Ingredients:
- 3-4 pounds beef roast (such as chuck, round, or sirloin)
- Salt and pepper to taste
- 2 tablespoons olive oil
- 1 onion, sliced
- 4 cloves garlic, minced
- 1 cup beef broth
- 1/2 cup red wine (optional)
- 2 sprigs of fresh thyme (or 1 teaspoon dried thyme)
- 2 sprigs of fresh rosemary (or 1 teaspoon dried rosemary)
- 2 bay leaves
- 2 tablespoons flour (optional, for gravy)
Instructions:
- 1. Preheat your oven to 325°F (160°C).
- 2. Season the beef roast generously with salt and pepper on all sides.
- 3. Heat olive oil in a large oven-safe Dutch oven or roasting pan over medium-high heat.
- 4. Sear the beef roast on all sides until browned, about 4-5 minutes per side. Remove the roast from the pan and set it aside.
- 5. In the same pan, add sliced onions and minced garlic. Cook until softened, about 3-4 minutes.

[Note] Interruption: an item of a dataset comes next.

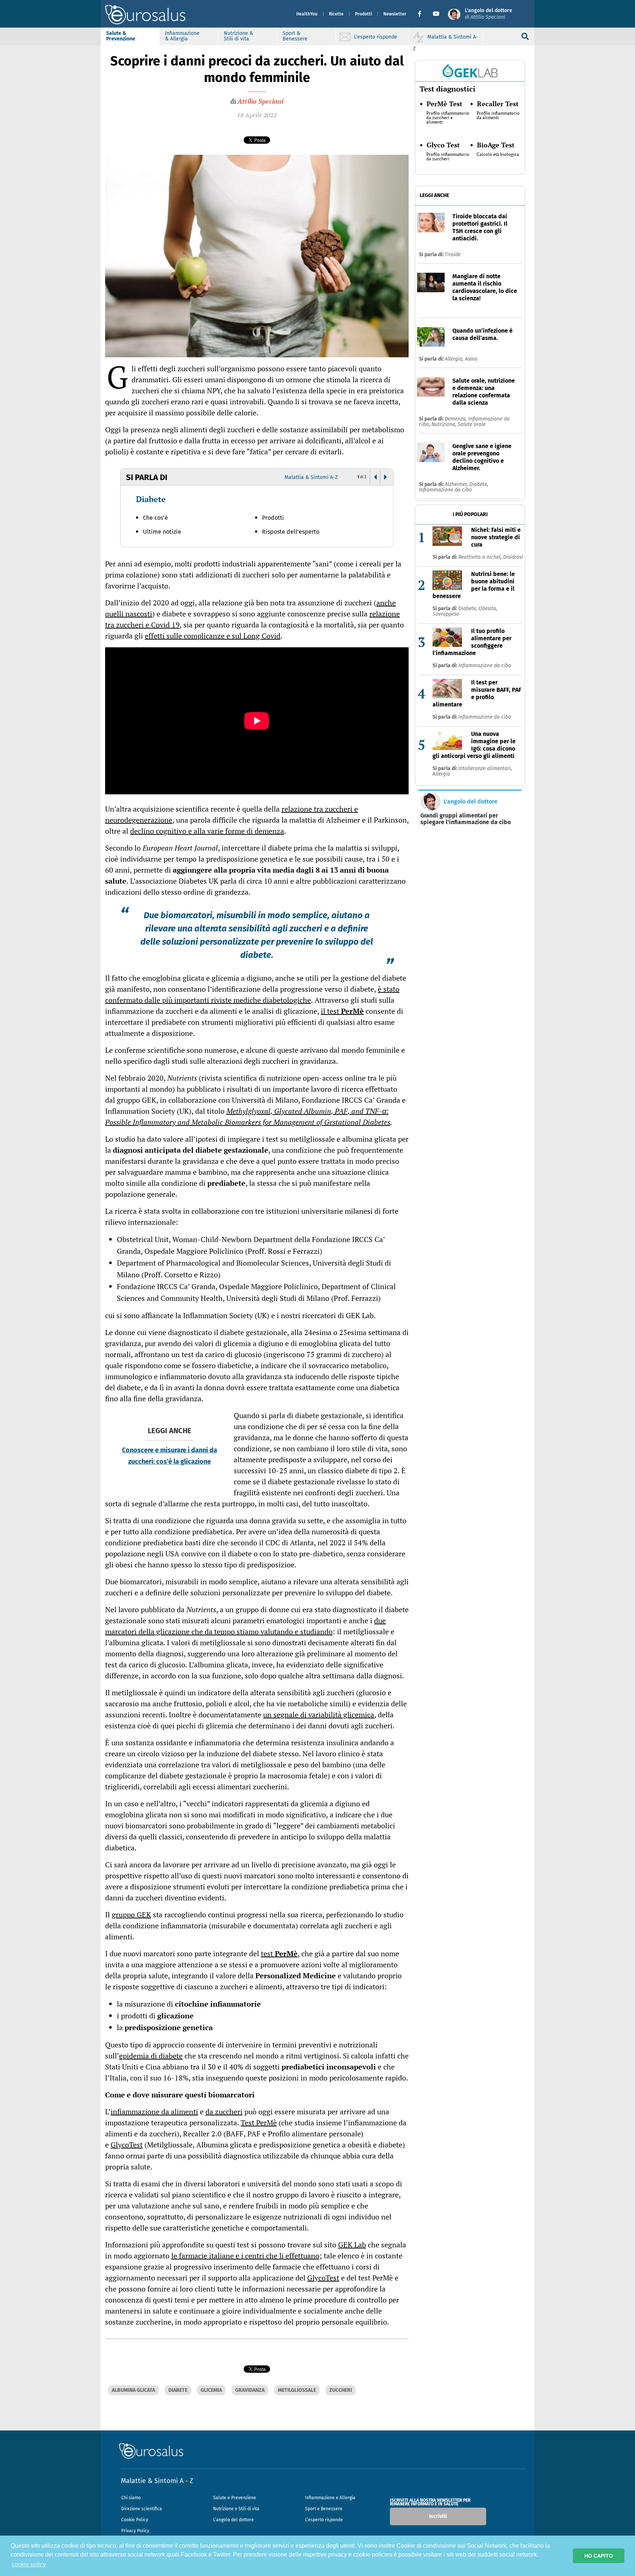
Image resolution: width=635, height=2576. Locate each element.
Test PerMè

- 6. Deglaze the pan with beef broth and red wine, scraping up any browned bits from the bottom.
- 7. Return the beef roast to the pan. Add thyme, rosemary, and bay leaves.
- 8. Cover the pan with a lid or aluminum foil and transfer it to the preheated oven.
- 9. Roast the beef for about 3-4 hours, or until it's fork-tender and easily pulls apart.
- 10. Once the beef is cooked, remove it from the oven and transfer it to a cutting board. Let it rest for 10-15 minutes before slicing.
- 11. Optional: To make gravy, strain the pan juices into a saucepan, discarding the solids. Whisk in flour and cook over medium heat until thickened, about 5 minutes.
- 12. Slice the beef roast against the grain and serve with gravy on the side.